Part I. Sub-Workshop: Statistical models/machine learning as a complement to directed evolution in the search for new enzyme

Stefan Born, (Mark Doerr)

Start: Tue, 28.3.2023, 9:00h, Inst. f. Biochemistry Seminarroom D213, 2nd floor.

Workshop details:

Input format for enzymes, substrates and measured properties

It would be desirable to use a standard format for an ‘enzyme search/design problem’  such that a defined pipeline can be run for any such problem.

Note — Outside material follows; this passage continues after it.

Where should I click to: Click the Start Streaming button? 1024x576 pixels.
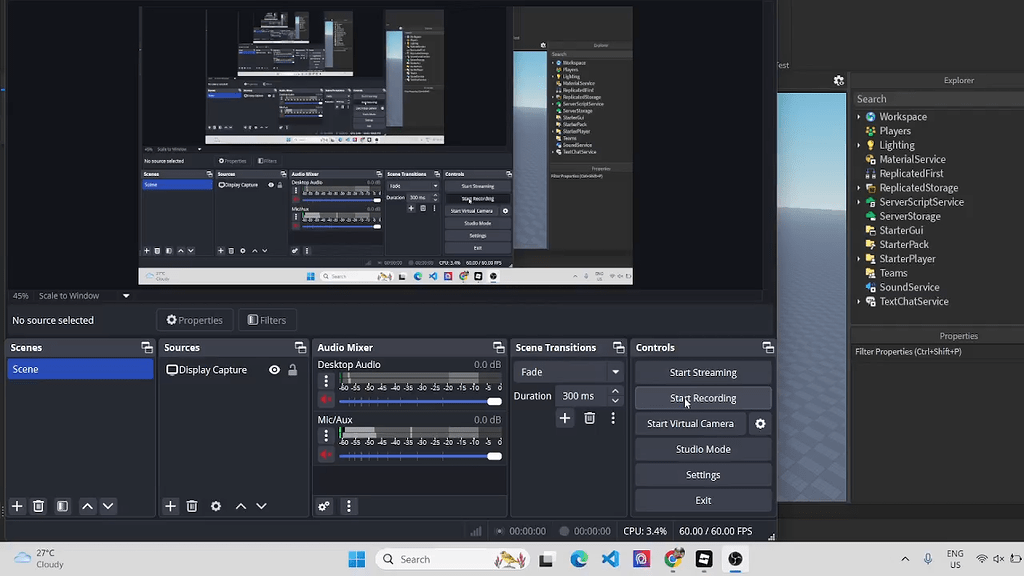[703, 371]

The definition of a data format is no trivial task.   A further step would be to integrate such tools into lab automation software (LARA) as part of a general workflow that plans new experiments using previous experiments and external data. —  For the moment we put up with a provisional solution and read enzymes, substrates and tabular data from some standard formats, which involves some manual intervention.

Representations of amino acid sequences

A module provides a variety of different representations

  1. 1-hot sequence encoding
  2. sequence encoding by physico-chemical AA properties
  3. sequence encoding using models trained on other tasks (transfer learning)
  4. vector representation of sequences of different lengths using models trained on other tasks (transfer learning)

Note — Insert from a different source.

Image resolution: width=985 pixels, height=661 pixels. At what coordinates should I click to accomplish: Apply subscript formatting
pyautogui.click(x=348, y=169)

Representations of substrates  (possibly)

A module provides different representations of the substrates, that capture physico-chemical and geometric properties.

Model classes for the prediction of properties from representations

A module provides simple and more complex prediction models (regression/classification) to be used on some representation

  • Ridge Regression, Lasso, Random Forest, Gradient Boosted trees, ARD
  • A collection of artificial neural networks

Each model must come with a description of the hyperparameters that determine the model’s behaviour.

Composition of models and representations

A module provides a simple infrastructure to compose a model out of the given components.

Training and validation of models

An infrastructure for training the models is given:

  1. A metric can be chosen in a set of metrics to assess model performance.
  2. Given an annotated dataset cross-validation would be used to chose optimal hyperparameters.
  3. A list of metrics reported to assess the performance of the  optimized model in cross validation.

For very small datasets (<20?) hyperparameters of simple models can be optimized using information criteria (AIC; BIC).

Proposal generation and ranking

Proposals for new enzyme variants would often come from a different source. For a small number of residues a module is provided that creates a combinatorial library of mutants. For the third use case relevant residues could be identified from the data.

Rank mutants according to some ‘acquisition function’ (for non-probabilistic models this would just be the predicted activity).